For Goldman Sachs Group Inc., the message is not just about sentiment. Its prime-brokerage data offers a live read on how hedge funds are positioning money across stocks, ETFs and futures, and the picture in early 2026 was unusually defensive. In early February, Goldman said notional short selling across single stocks had reached the biggest level on record in data going back to 2016. The bank also said hedge funds net sold U.S. equities for a fourth straight week at the heaviest pace since Liberation Day in early April.

The detail that stands out is how funds got there. Goldman’s March desk note said speculative investors largely kept their bullish single-stock positions intact while building bearish hedges through ETFs and index futures. That pushed short exposure in U.S. macro products to its highest level since September 2022, even as gross exposure hovered near an all-time high at 307%. In software, aggregate net exposure fell to 2.6% and the long-short ratio slid to 1.3, both record lows.
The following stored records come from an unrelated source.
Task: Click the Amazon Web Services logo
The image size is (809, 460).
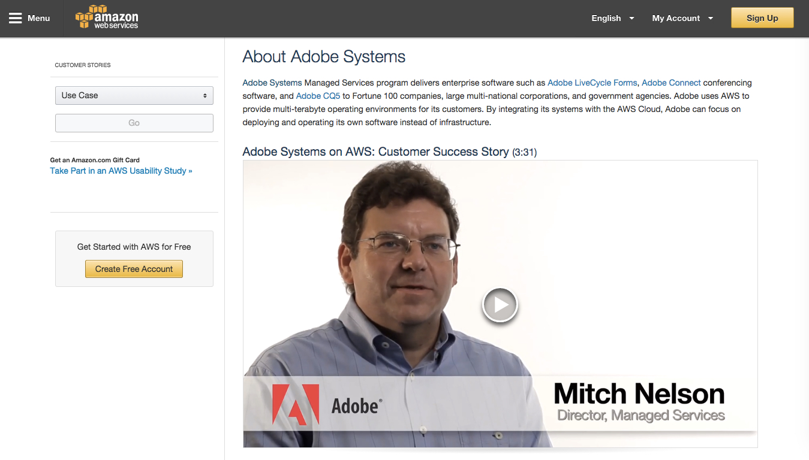Action: pos(107,17)
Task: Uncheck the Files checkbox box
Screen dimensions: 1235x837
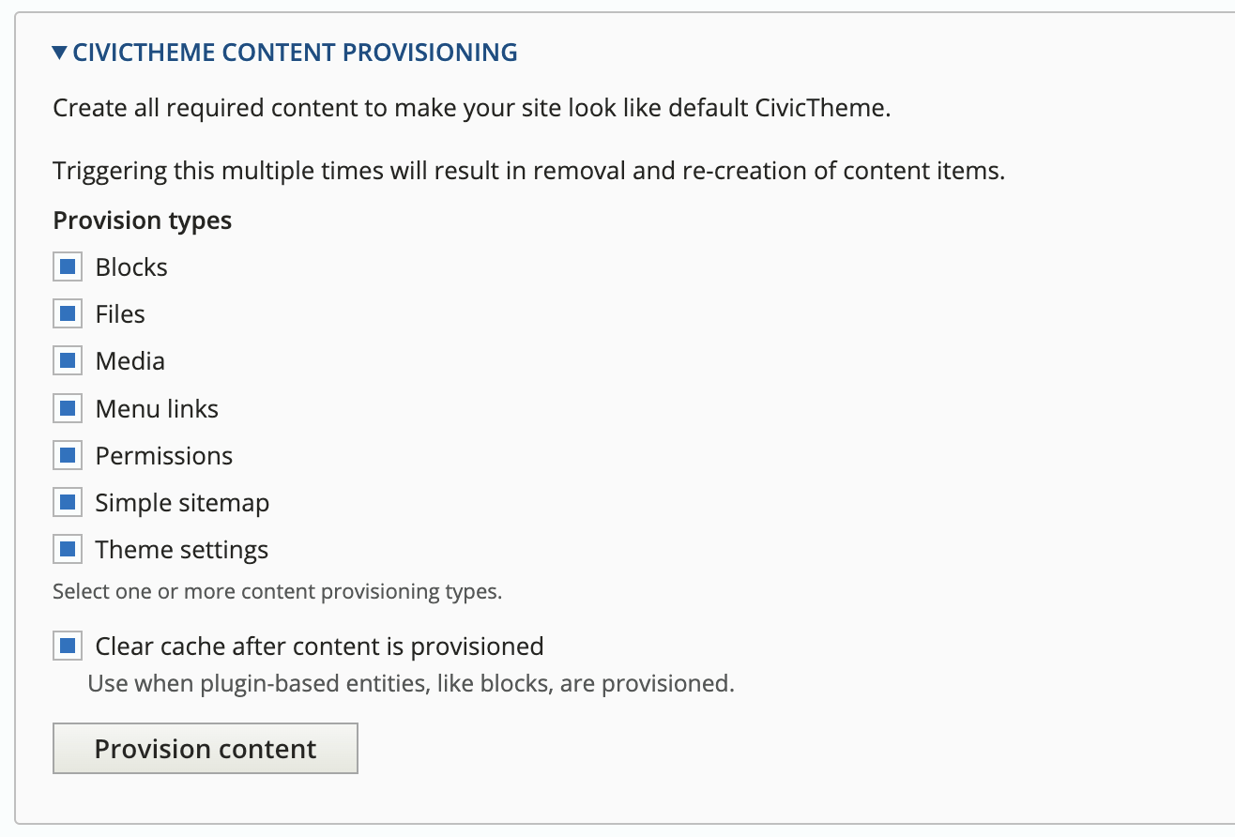Action: point(68,314)
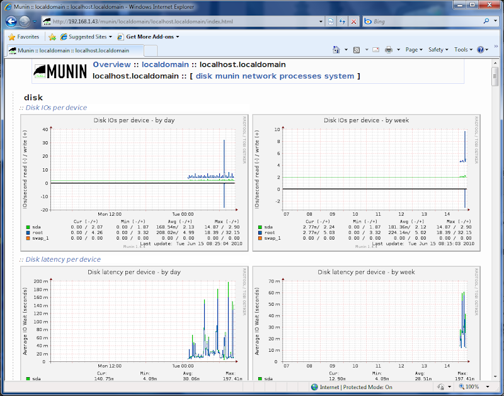The image size is (504, 396).
Task: Open the Safety dropdown menu
Action: (438, 50)
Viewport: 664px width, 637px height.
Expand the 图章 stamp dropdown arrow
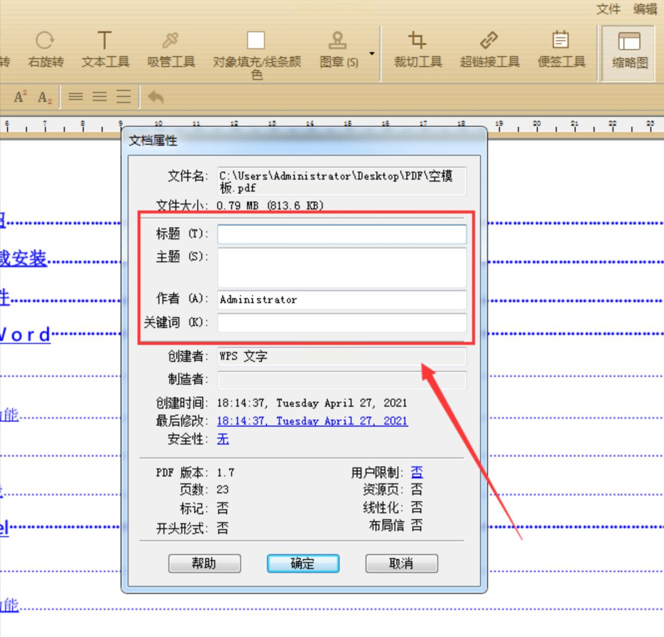(x=372, y=53)
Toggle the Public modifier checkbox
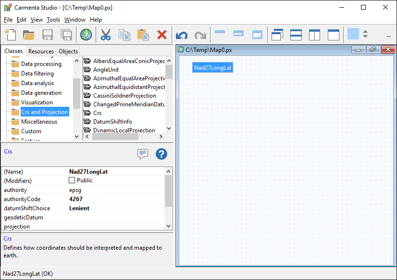The height and width of the screenshot is (280, 397). pyautogui.click(x=72, y=180)
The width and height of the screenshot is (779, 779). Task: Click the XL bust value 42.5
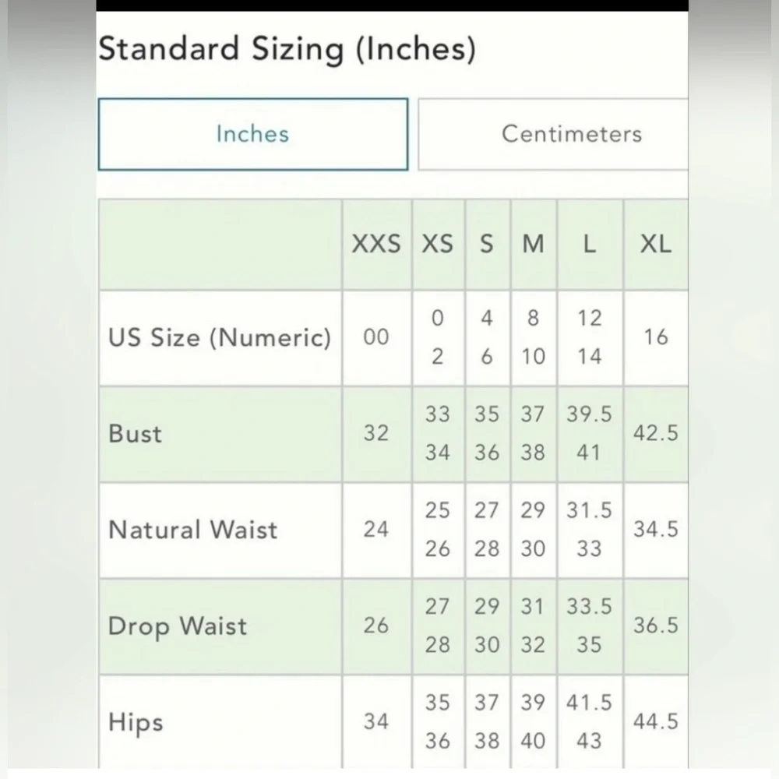[655, 434]

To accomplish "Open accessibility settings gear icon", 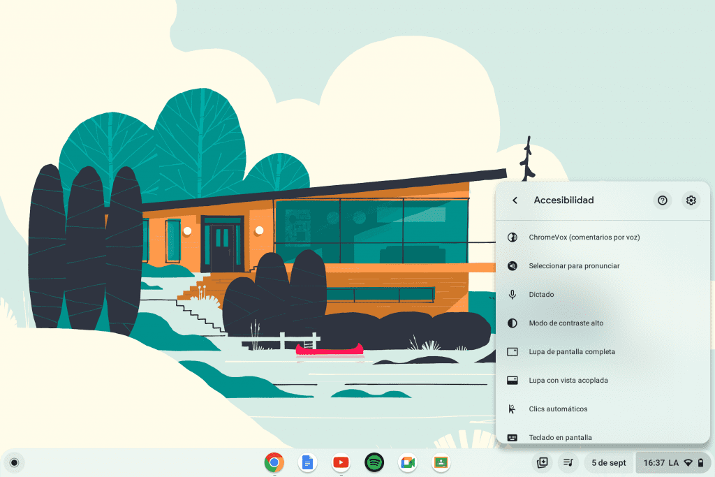I will pyautogui.click(x=691, y=200).
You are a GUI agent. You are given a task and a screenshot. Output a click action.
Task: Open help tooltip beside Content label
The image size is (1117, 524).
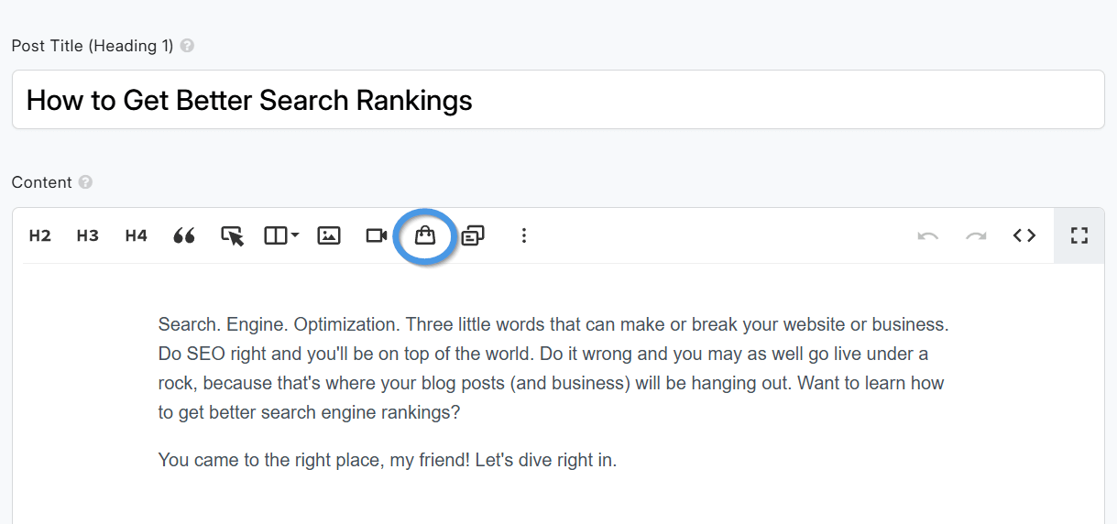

That mix suggests hedge funds were not simply dumping risk across the board. They were keeping some individual names while layering on protection, a sign of caution around the Iran war, oil and inflation fears, AI disruption and the violent swings hitting equities. On April 8, Goldman said hedge funds were covering stock short bets at the fastest pace since the market rebound from the March 2020 pandemic crash. John Flood said the unwind of macro shorts could help fuel a sharp index-level rally if a positive headline landed.

By April 13, the tone had already started to flip. Hedge funds had piled back into bullish stock bets ahead of weekend U.S.-Iran talks, with the majority of stock trades long for the first time in eight weeks, while still remaining short single stocks and selling the most tech stocks in five years. That is the tension Goldman’s desk is signaling now: extreme caution can become contrarian fuel, but it can also be a warning that the market is underpricing a real macro shock.

Goldman’s own outlook stays constructive, with forecasts for global stocks to return 11% over the next 12 months and the S&P 500 to rise 12% in 2026. The hedge-fund data says the path there may still be jagged.